Veresen (VSN) is an energy infrastructure company that primarily relies on taking energy from Canada and transporting it to the USA. They have three primary divisions of business – power generation, natural gas liquids, and pipeline transportation. This diversification of energy assets give Veresen a strong stability factor that not all energy plays enjoy. The pipeline segment is the major money-maker for Veresen (VSN) and consists of two major pipeline systems. The Alliance pipeline is 3,000km of pipe that transports natural gas to the Midwestern USA from Western Canada. The other pipeline is the Alberta Ethane Gather System, which helps spur Alberta’s petrochemical businesses. Veresen’s power generation operation has been branching into areas of “greener” energy and they believe that this innovative area will be integral to their long term growth. They also cite acquisition activity as a large part of their long-term game plan. Their lengthy contracts in a variety of areas add to the company’s allure as a stable, profitable, dividend player.

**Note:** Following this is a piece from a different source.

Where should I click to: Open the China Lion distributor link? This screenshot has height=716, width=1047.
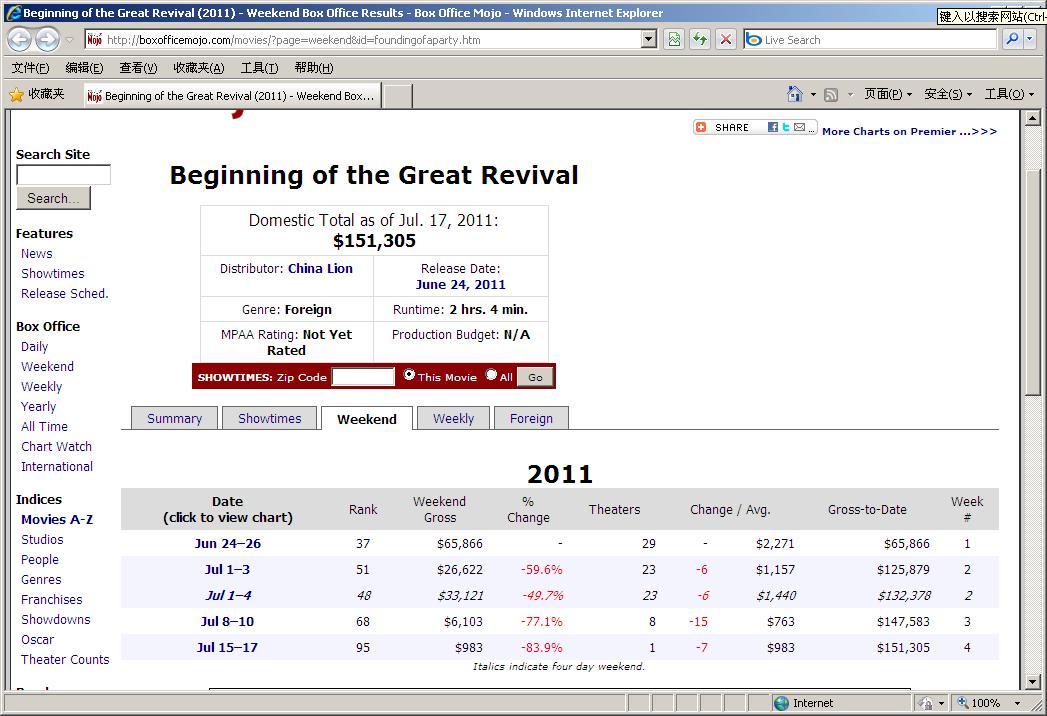[x=320, y=268]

While many people were concerned about what affect the new taxation rules would have on former income trusts, Veresen (VSN) has done very well since its incorporation. The tax structure of the company does not change the fundamentals of energy supply and demand, or the company’s solid underlying assets. Because of this reality Veresen has been able to maintain a solid dividend yield of about 7.5% while trading around $13 per share. This yield is high despite the relatively expensive price-to-earnings ratio of 25. This shows just how much faith the markets have in the energy transportation giant, and the future of the industry. Dividend investors should note that Versen (VSN) offers a great Dividend Re-Investment Plan (DRIP). If you choose to automatically re-invest your substantial dividends into more Veresen stock, you will automatically receive a 5% discount on the stock price. This is an immediate return on your investment, and a perfect way to easily dollar cost average over a long period of time.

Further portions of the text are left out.